Between March 15 and 28 of 2007, WeavTel, a telecommunications company based in Chelan, at the southern end of the lake, began normal operations of standard-delivery residential and business telephone service, joining Stehekin to the Washington State telephone grid after decades of isolation. With no cell phone reception, Stehekin had previously only been served by highly expensive satellite and radio telephones. Although the move was not widely accepted amongst residents, business owners found benefit in having normal telephone service.

The WeavTel service is currently limited to the Lower Stehekin Valley, around Stehekin Landing and the village proper, but WeavTel has applied for permits to extend the service into the Upper Valley using underground fiber-optic cables.
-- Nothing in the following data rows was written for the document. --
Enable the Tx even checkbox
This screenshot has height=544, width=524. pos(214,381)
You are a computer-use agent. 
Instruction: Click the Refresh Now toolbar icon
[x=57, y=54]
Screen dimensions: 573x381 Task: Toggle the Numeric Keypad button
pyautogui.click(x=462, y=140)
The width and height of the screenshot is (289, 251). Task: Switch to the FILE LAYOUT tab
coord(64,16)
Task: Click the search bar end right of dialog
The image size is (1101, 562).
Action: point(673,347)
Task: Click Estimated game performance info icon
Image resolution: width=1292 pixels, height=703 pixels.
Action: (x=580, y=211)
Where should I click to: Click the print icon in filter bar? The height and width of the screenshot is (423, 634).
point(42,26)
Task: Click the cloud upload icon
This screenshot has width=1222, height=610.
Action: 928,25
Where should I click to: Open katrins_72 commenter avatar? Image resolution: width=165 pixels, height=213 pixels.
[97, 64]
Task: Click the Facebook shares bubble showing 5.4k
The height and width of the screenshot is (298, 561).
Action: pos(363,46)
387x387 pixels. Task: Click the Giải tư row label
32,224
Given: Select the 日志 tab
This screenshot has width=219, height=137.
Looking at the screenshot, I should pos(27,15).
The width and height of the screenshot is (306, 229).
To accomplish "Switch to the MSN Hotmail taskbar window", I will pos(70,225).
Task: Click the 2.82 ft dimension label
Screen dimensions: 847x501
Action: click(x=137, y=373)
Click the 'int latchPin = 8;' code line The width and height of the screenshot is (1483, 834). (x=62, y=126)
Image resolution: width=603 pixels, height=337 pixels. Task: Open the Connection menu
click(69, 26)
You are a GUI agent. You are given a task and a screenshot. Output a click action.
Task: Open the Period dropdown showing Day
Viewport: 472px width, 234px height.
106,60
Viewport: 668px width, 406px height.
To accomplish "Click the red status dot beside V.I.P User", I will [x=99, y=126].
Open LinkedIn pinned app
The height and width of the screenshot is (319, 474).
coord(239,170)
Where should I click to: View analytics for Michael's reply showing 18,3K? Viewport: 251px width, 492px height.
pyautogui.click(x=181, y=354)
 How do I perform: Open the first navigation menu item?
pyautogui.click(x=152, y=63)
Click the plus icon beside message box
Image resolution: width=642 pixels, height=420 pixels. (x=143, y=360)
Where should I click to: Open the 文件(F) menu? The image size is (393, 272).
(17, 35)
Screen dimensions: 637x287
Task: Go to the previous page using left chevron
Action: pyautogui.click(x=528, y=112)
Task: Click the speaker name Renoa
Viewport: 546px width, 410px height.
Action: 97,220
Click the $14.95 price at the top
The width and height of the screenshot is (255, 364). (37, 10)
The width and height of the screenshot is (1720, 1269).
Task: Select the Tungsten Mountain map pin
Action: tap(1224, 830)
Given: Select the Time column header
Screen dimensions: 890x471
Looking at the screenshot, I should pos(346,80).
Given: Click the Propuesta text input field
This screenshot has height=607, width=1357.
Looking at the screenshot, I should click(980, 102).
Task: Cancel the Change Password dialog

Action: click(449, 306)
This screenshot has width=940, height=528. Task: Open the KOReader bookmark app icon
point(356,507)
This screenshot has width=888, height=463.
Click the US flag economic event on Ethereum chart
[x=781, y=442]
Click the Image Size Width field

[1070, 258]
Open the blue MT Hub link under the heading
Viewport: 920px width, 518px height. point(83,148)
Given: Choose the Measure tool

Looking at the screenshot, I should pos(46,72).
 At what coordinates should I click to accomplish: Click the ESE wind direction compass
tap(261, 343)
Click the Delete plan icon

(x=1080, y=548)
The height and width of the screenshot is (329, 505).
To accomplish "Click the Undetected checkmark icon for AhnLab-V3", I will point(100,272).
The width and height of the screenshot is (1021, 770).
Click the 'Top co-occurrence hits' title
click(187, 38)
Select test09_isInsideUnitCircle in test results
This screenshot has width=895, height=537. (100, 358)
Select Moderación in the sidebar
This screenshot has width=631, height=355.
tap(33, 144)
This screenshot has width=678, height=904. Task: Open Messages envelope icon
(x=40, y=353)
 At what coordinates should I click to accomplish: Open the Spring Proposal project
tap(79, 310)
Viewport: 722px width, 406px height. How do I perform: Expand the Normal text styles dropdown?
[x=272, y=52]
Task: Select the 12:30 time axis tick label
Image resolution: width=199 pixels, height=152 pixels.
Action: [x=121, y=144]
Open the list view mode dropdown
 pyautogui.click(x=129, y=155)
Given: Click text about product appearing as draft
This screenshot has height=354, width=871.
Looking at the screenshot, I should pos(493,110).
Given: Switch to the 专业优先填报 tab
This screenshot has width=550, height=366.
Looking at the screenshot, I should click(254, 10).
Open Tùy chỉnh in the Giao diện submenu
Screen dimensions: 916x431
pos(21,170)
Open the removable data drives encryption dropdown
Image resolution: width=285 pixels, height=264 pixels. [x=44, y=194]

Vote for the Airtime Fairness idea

The move was made possible under federal and state grants that provided support for any telecommunications company willing to extend service to rural areas. Although most other areas of North Central Washington have standard service, areas outside the city of Wenatchee have benefited from the grants as well. One of the first test phone calls was placed from Stehekin's Silver Bay Resort.